▽

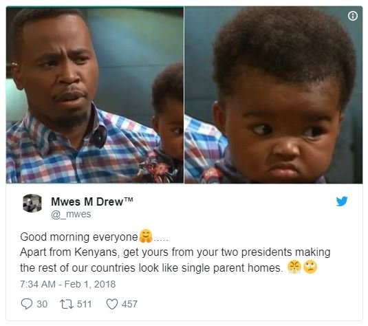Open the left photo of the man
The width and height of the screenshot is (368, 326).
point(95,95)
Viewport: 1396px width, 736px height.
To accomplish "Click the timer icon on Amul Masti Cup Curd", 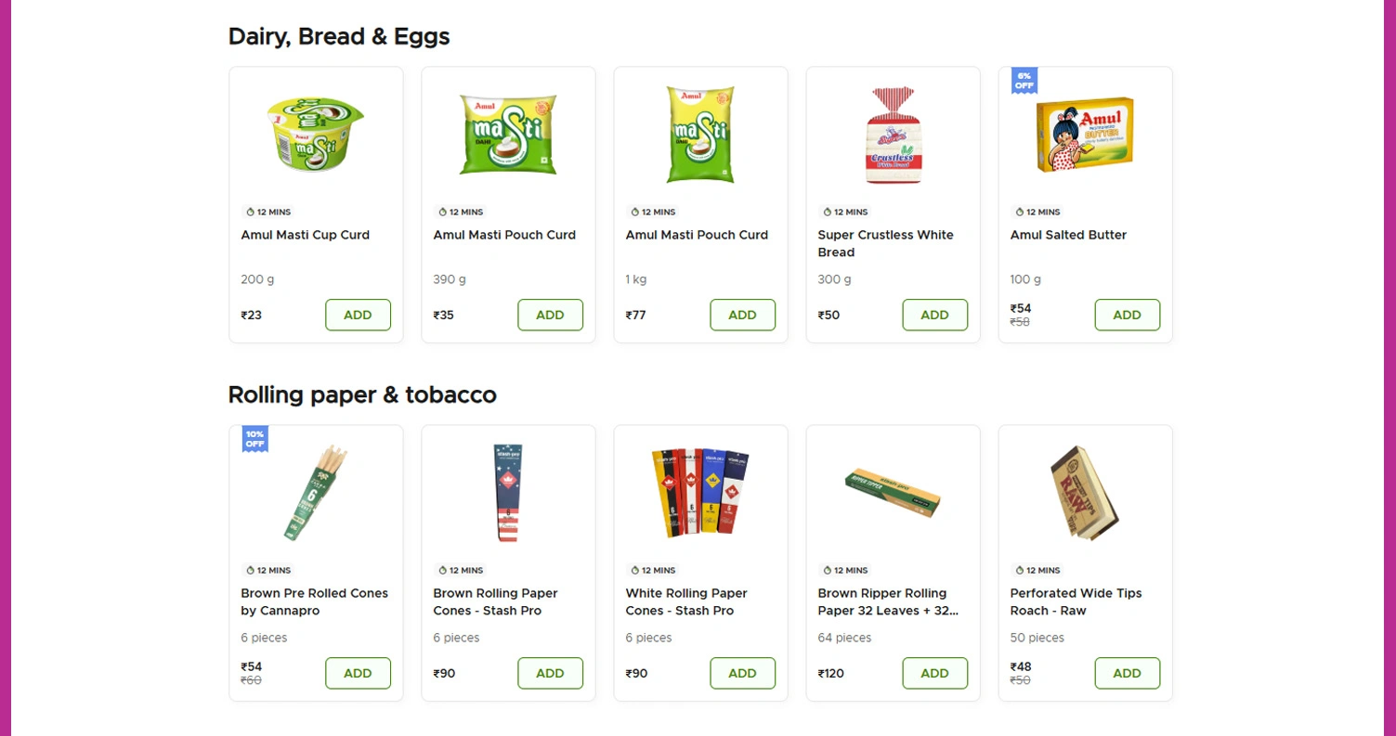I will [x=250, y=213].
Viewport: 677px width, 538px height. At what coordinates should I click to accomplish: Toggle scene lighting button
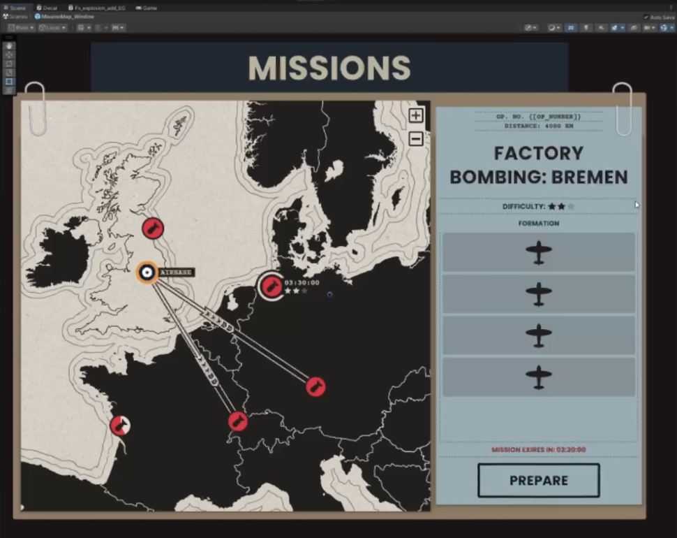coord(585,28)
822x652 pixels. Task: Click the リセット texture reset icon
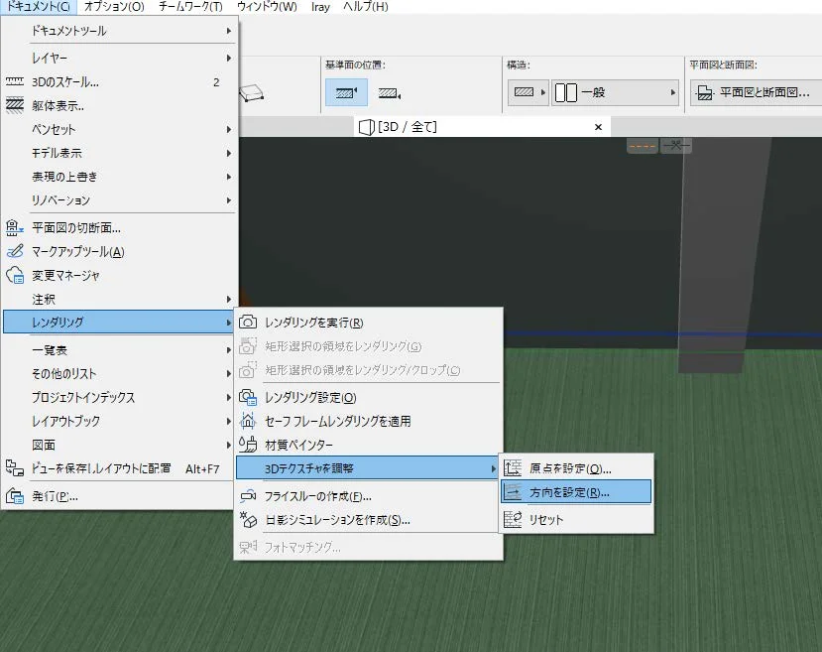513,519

△

→ **Exercise instructions**: Output exactly the lines from the one containing "822x652 pixels. Task: Click" through the last line of the records above, both included, leaving out any pictures.

→ **Answer for this exercise**:
822x652 pixels. Task: Click the リセット texture reset icon
513,519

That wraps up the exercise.